The best solution to this problem is usually to stop trying to evaluate based on single events with limited context, and instead look for patterns of behavior. Malicious users rarely do things once and then vanish, and non-malicious users rarely use threatening language over and over again, even in contextually appropriate ways.
More evidence increases the odds that context and level of intent will be accurately assessed – not just clearing innocent users but also making it possible to pick out threats that are genuinely credible and imminent. The space is admittedly tricky and perfect certainty is unrealistic, but things can be improved by focusing the priority where it should be with threats of violence – dangerous and abusive users, not the display of bad content.
Unfortunately there are a lot of internal pressures that push moderation teams away from this approach.
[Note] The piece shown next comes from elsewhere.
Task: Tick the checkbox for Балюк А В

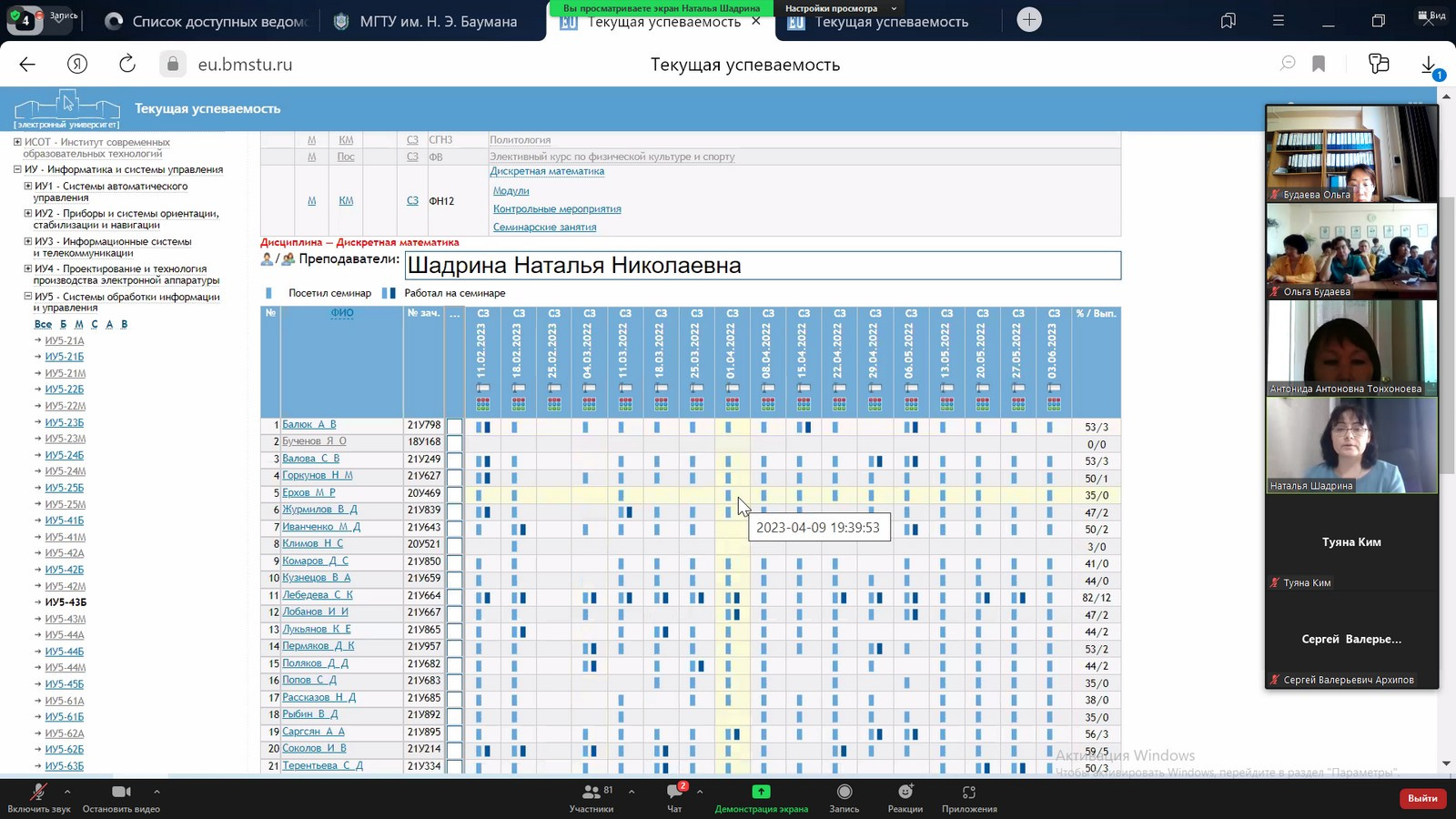Action: tap(454, 426)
The fear of missing obvious individual examples, the boost to reportable numbers from rating 100 comments instead of 10 accounts, desire for smaller discrete tasks to automate or send to vendors for scalability – all of these things play against user focused strategies in this space.
Re:
Plenty of people do things once and then go away. It was a whole thing with the Christchurch shootings, and (though less widespread) a copycat in NY earlier this year.
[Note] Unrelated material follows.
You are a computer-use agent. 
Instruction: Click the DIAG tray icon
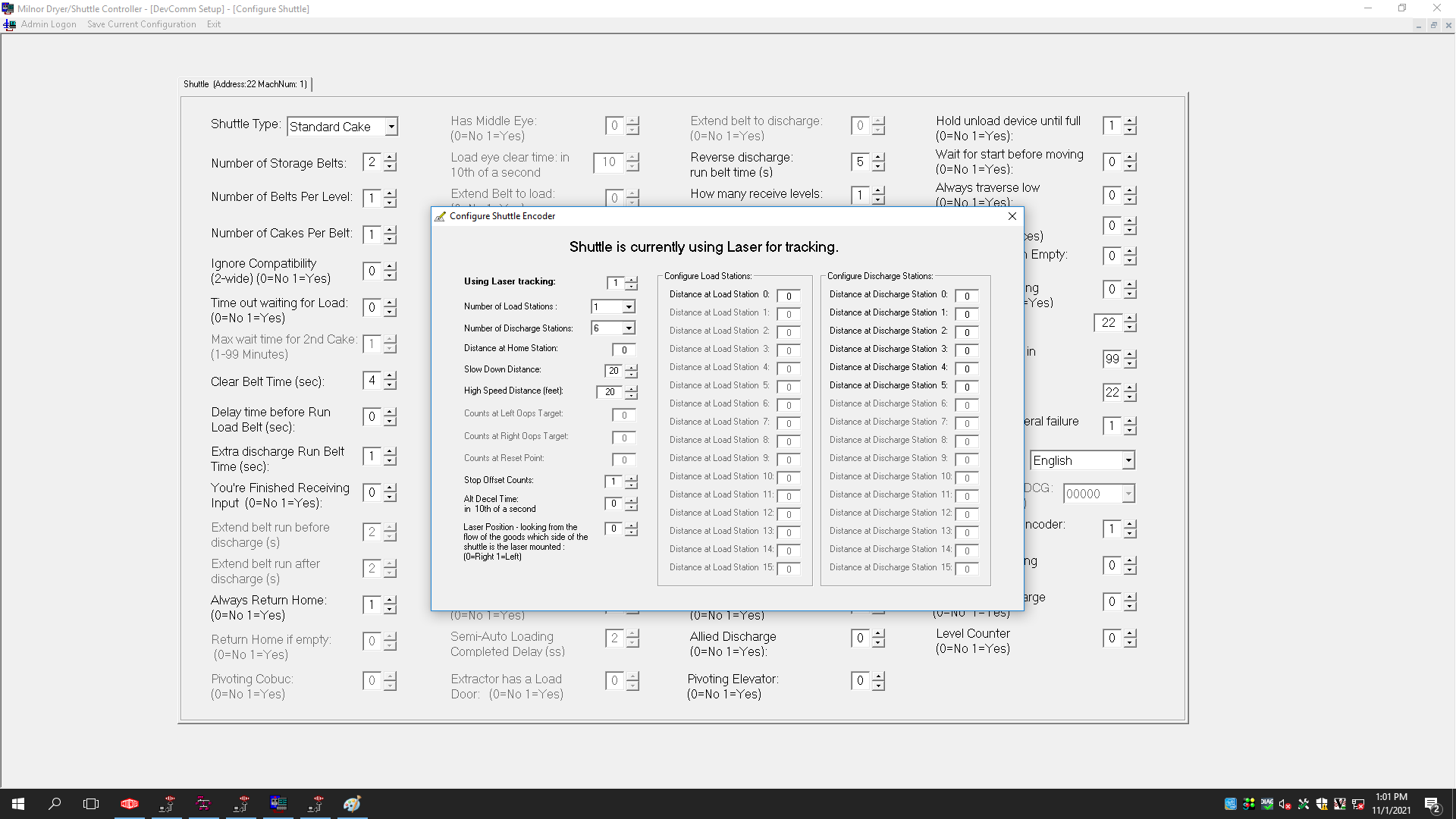pos(1266,804)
Less extreme, creating new accounts solely to post one or two things, then rinse and repeat is a common troll tactic to get around bans. Extending the timeline before they are banned will do nothing at all to handle them, and could actually help them out once such people figure out how many posts they can get away with before the banhammer comes down. Especially if creating enough innocuous posts elsewhere is enough to delay it.
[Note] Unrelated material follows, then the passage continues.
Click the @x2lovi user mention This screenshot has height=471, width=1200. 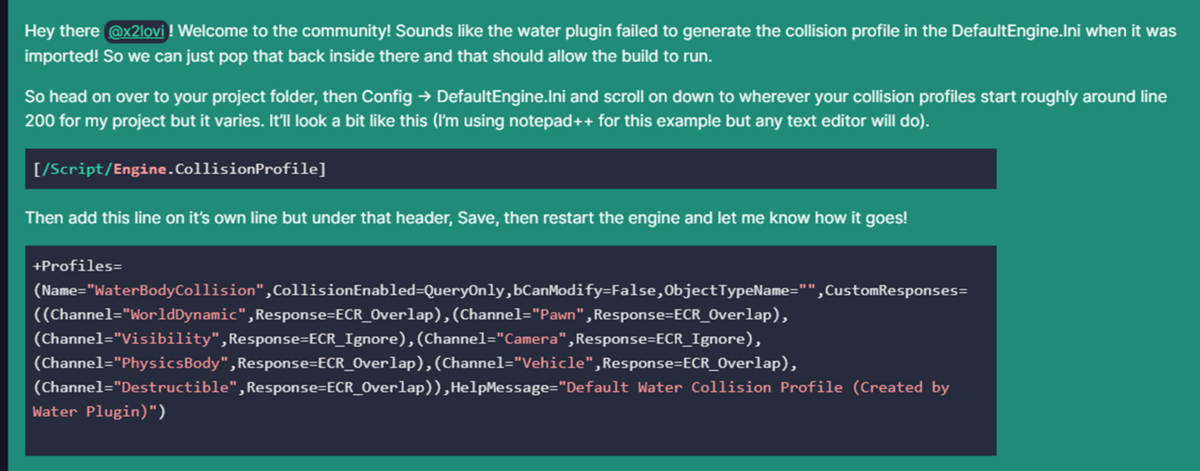(137, 32)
It wouldn’t exactly be hard to get some very objectional content left up forever, if we require that they do objectional things in multiple places before considering whether those things are objectionable.
I got banned from Twitter for a post replying to a covid mis-informing troll, that went along these lines:
“Look up the actual statistic ‘A’ for countries X, Y, and Z. After you’ve done that compare those values for ‘A’ — and smack your self in the forehead for being an idiot.
Then look up statistic B for countries X, Y, and Z. After you’ve done that compare the values of ‘B’ for each of those countries — and then smack yourself in the forehead again for being such an idiot.”
Apparently (according to Twitter) I was advocating violence and self-harm. But the covid mis-informing troll rolled on, untouched by any threat of Twitter moderation…
Recidivism and connecting bad actors to past accounts is an active area platforms work on – there are options for detecting and aggregating evidence from people doing this. Media reports on the Christchurch perpetrator had racked up significant threats, white supremacy associations, leakage, and preperarion through in person and online behaviour stretching back years.
There are also some assumptions about trolls vs targeted violence perpetrators here – the two populations have substantial differences, depending on whether their behaviour is intent leakage or an attempt to harass and intimidate.
On content, of course it makes no sense to wait and watch the violations pile up – content review and removal should continue and if a person has done enough to justify a ban, that ban should be implemented. However, individual threats should lead to review of the cumulative evidence, including content that isn’t a strong violation. This is the standard threat assessment playbook for offline threats from law enforcement orgs, and the same principles apply.